A "exact duplication" would be where the same 6 teams landed on the same table in any order - so I may have misstated this at the outset, and for that I apologize.

My "exact duplicate" would probably be better described as a "table duplicate". The goal is to determine the odds of having the same 6 entries land on the same table, regardless of the order of the entries. For example, these would be considered "table duplicates":

Table 1
----------
Team 1
Team 2
Team 3
Team 4
Team 5
Team 6

And a subsequent placement like this:

Table 1
-----------
Team 2
Team 1
Team 3
Team 4
Team 5
Team 6

Even though the order of Team 1 and Team 2 are switched, the end result is they "land" on the same table, and for our consideration, this would "duplicate" the same entries on the table (i.e. a "table duplicate").

I am puzzled by the introduction of the word "team" at the end of the questions
What is a team? Does a team enter more than one item? How many teams are participating?
My apologies. A "team" is the same as a "contestant", and the same as a "participant", and a team/contestant/participant will provide only one entry for the context of this question (so an "entry" is really the same thing as well). I should have used a consistent term throughout.

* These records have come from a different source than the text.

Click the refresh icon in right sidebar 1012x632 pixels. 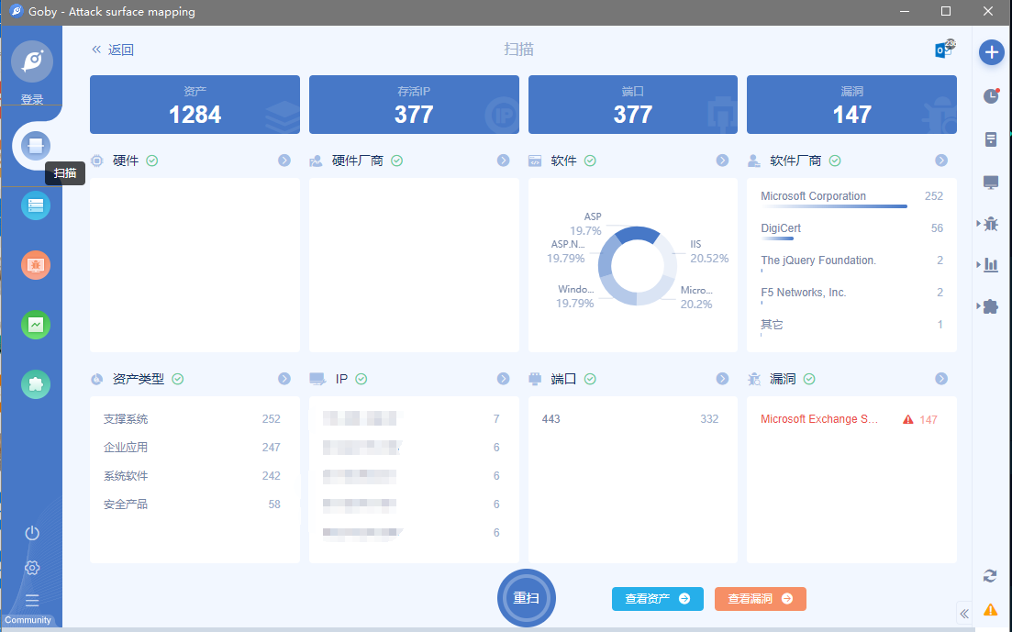(x=990, y=576)
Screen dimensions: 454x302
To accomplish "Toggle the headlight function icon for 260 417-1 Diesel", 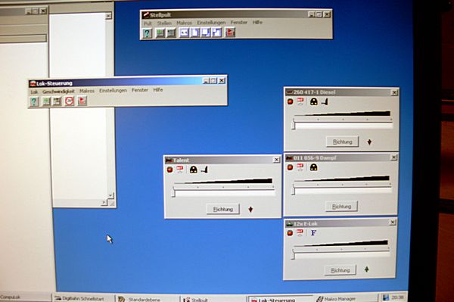I will point(313,101).
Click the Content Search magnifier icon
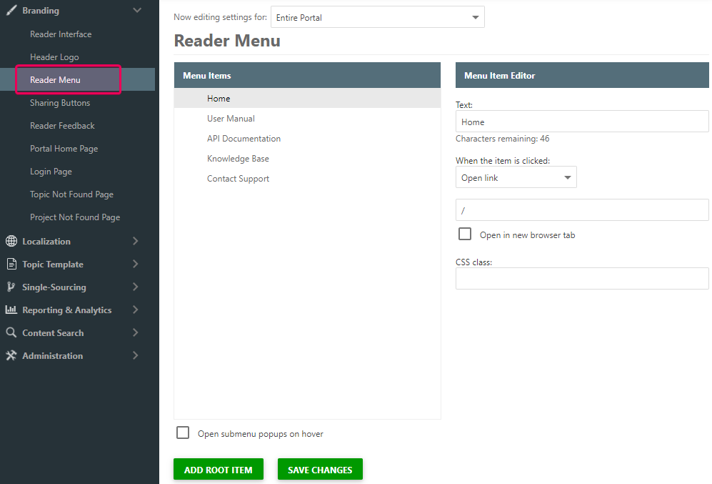Screen dimensions: 712x484 [11, 332]
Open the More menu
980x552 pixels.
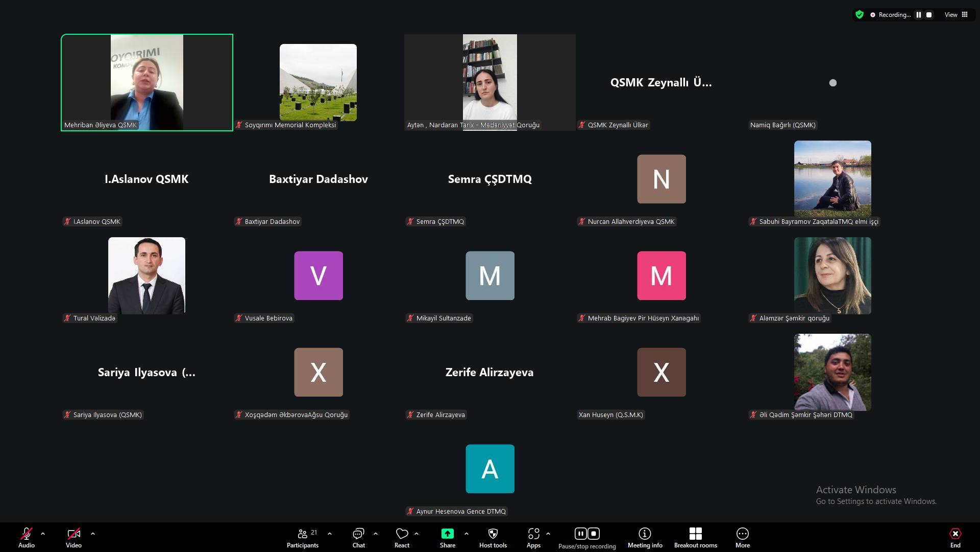point(742,538)
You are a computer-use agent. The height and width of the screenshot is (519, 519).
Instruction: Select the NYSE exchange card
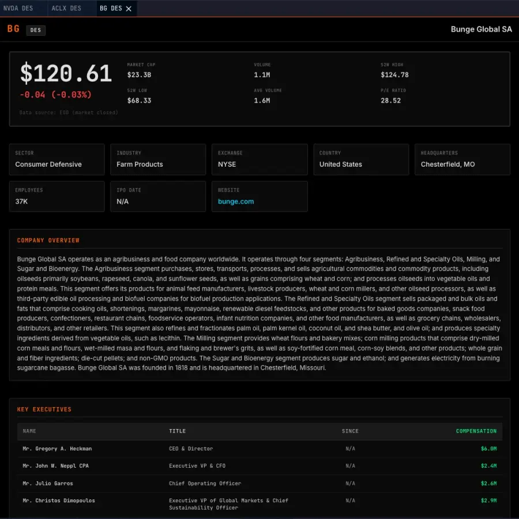[x=260, y=159]
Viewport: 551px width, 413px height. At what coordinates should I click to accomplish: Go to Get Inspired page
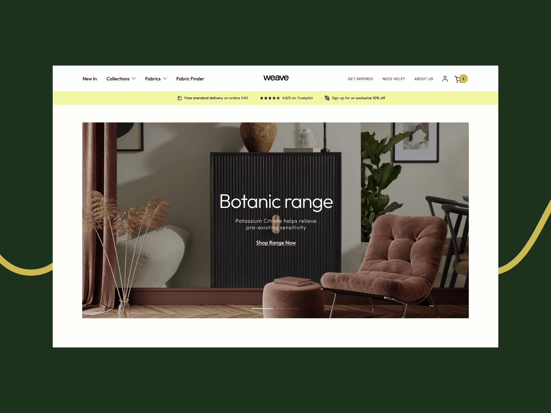click(360, 79)
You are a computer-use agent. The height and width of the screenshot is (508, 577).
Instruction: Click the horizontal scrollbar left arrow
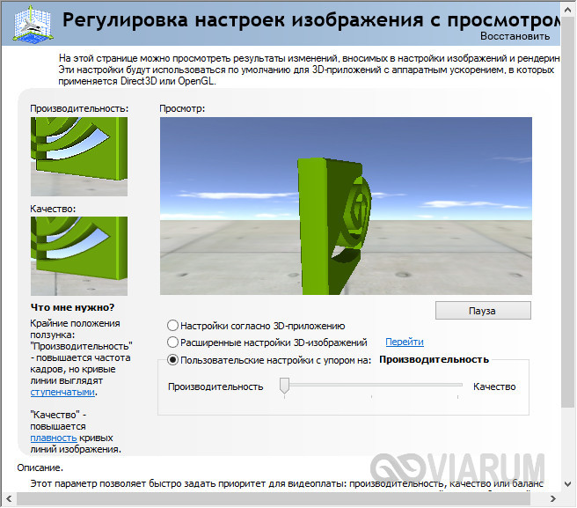click(8, 499)
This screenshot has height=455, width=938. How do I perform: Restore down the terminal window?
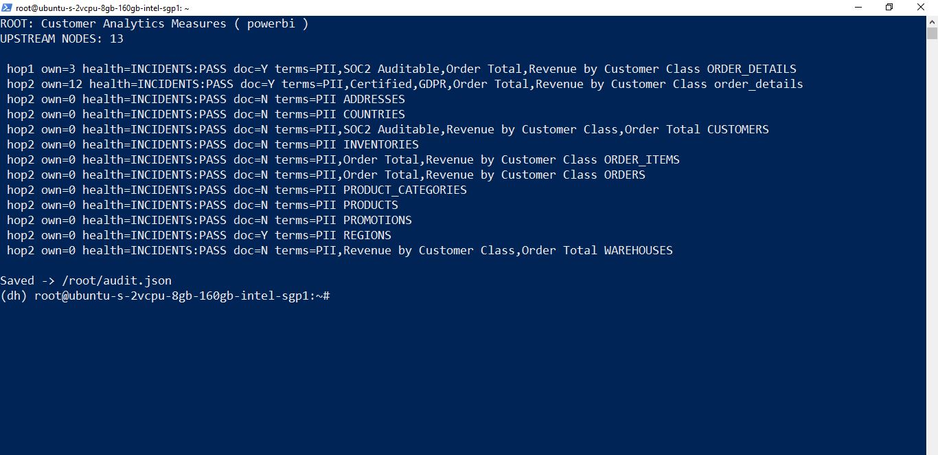tap(889, 8)
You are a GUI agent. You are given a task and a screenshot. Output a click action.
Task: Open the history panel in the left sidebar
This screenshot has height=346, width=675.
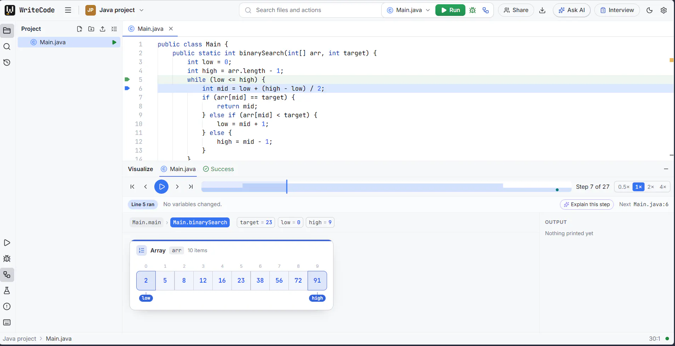click(7, 62)
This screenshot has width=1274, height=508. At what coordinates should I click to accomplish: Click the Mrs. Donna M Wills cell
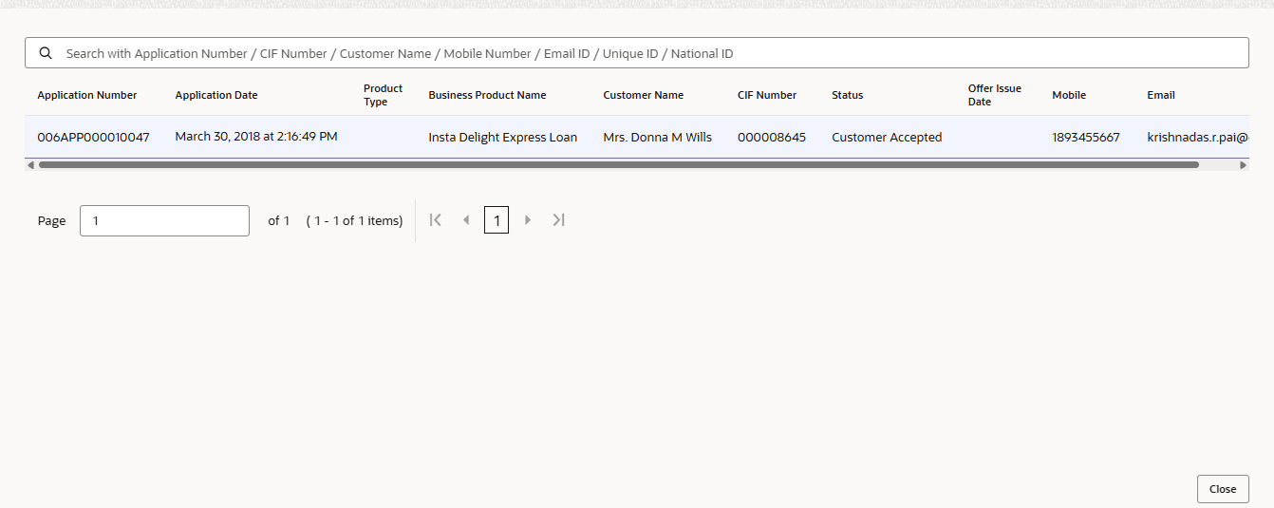pyautogui.click(x=657, y=137)
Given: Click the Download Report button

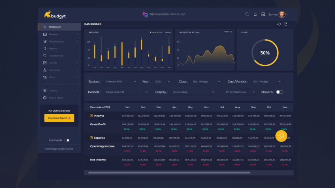Looking at the screenshot, I should tap(59, 118).
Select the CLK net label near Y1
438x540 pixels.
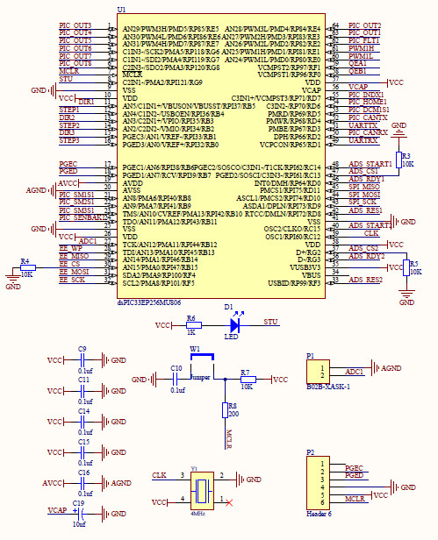[x=160, y=475]
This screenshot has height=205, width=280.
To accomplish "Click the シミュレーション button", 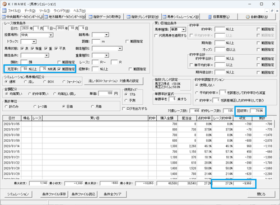I will (18, 194).
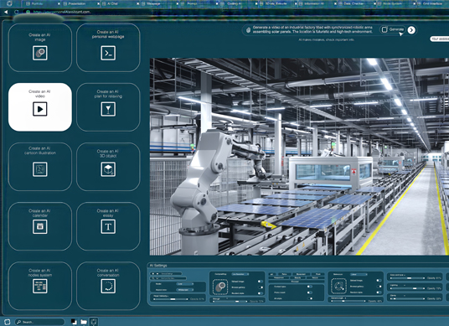
Task: Toggle the Random style switch in the Reference section
Action: (379, 292)
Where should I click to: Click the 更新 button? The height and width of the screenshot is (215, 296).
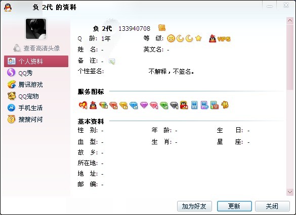(234, 206)
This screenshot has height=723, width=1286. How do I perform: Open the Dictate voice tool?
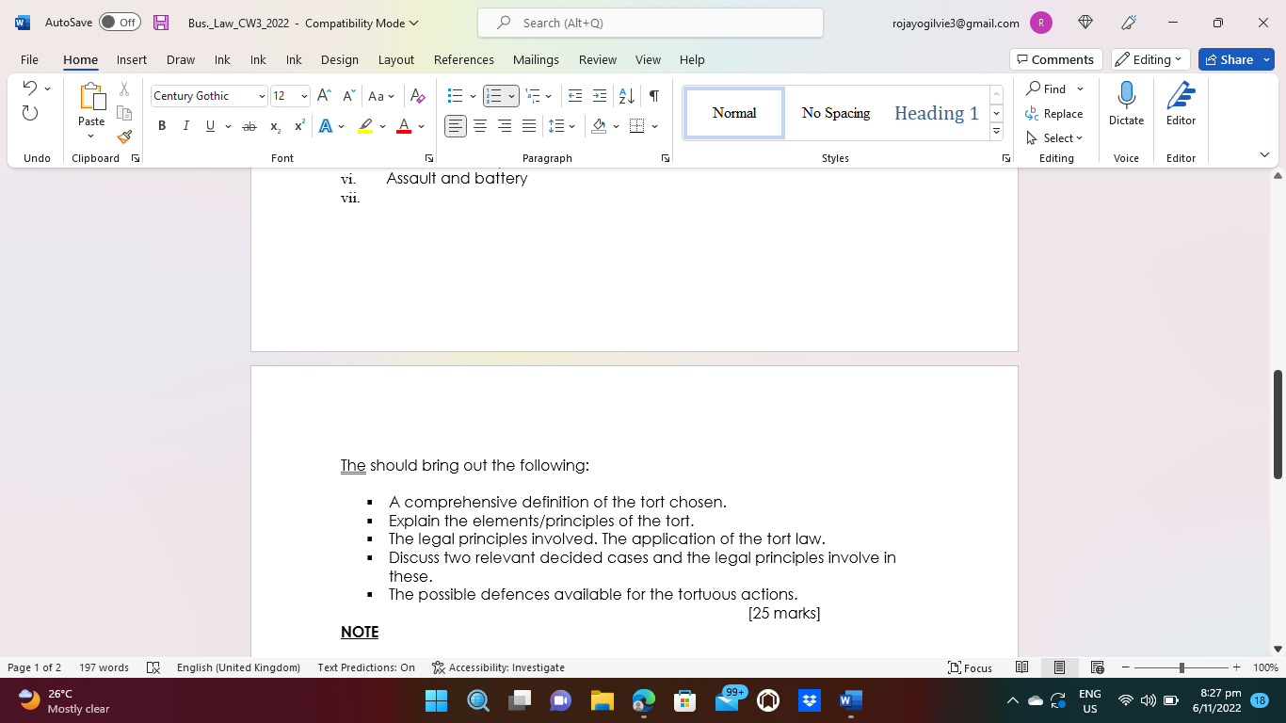click(1126, 104)
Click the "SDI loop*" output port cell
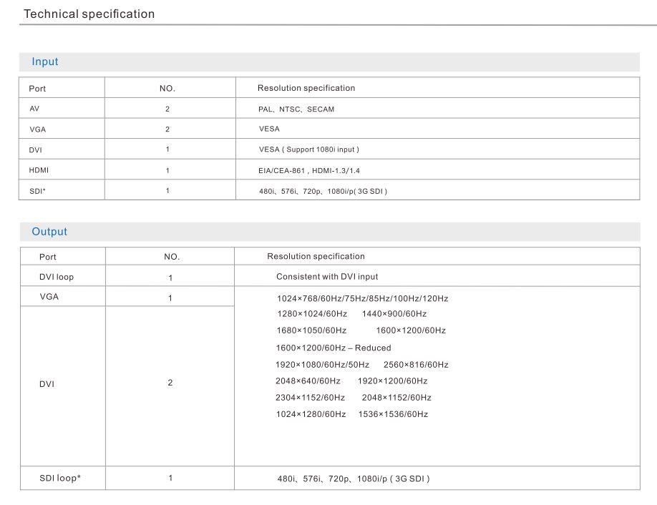Screen dimensions: 657x505 [60, 478]
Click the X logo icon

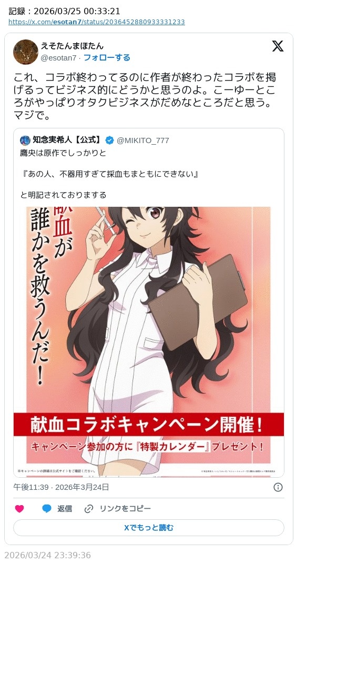coord(278,46)
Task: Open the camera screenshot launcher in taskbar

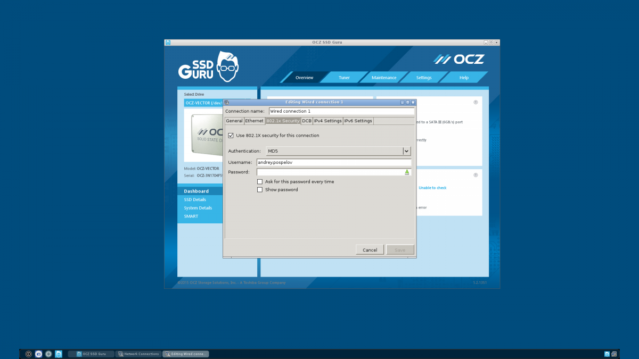Action: pos(38,354)
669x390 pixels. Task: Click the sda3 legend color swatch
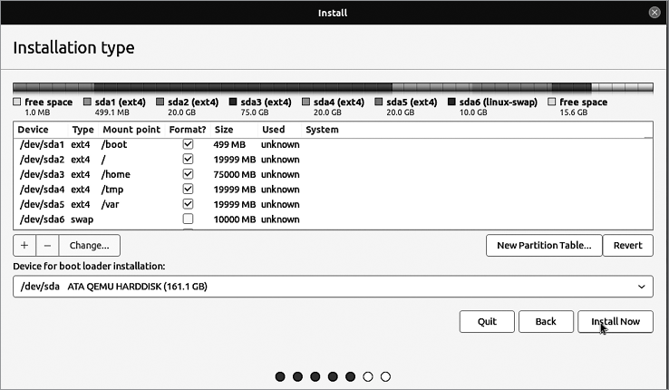233,102
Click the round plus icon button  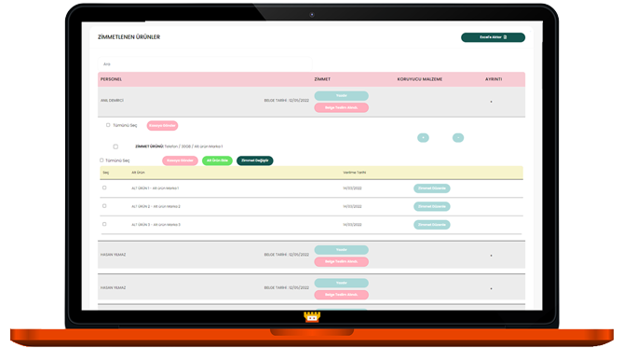point(423,138)
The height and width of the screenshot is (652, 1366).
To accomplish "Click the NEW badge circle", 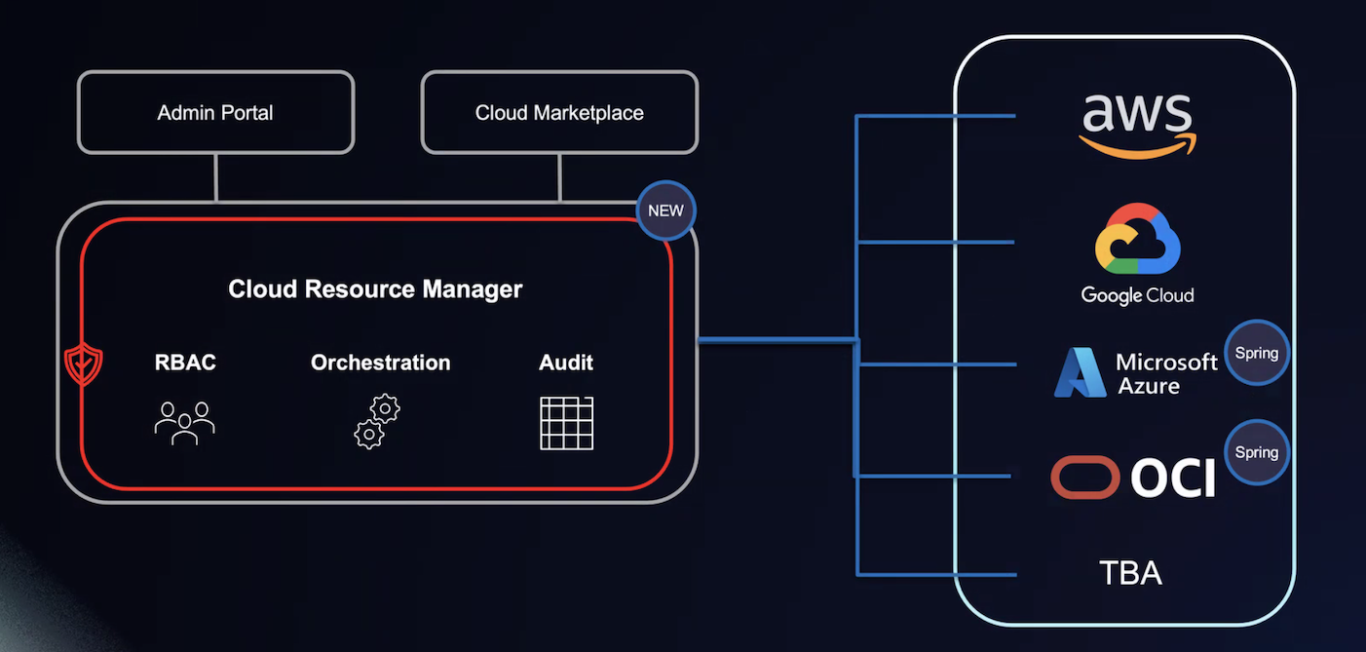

For some real-world context, this is in regard to a cooking contest, where 40 teams/contestants/participants will submit an entry for judging. The "pool" of teams/contestants/participants is static, and our goal is to determine the odds of the same 6 entries landing on the same table.

Note the "pool" may grow or decrease, depending on several factors, and the number of items presented for judging by each team could change - hence the desire to understand better how the equation would work.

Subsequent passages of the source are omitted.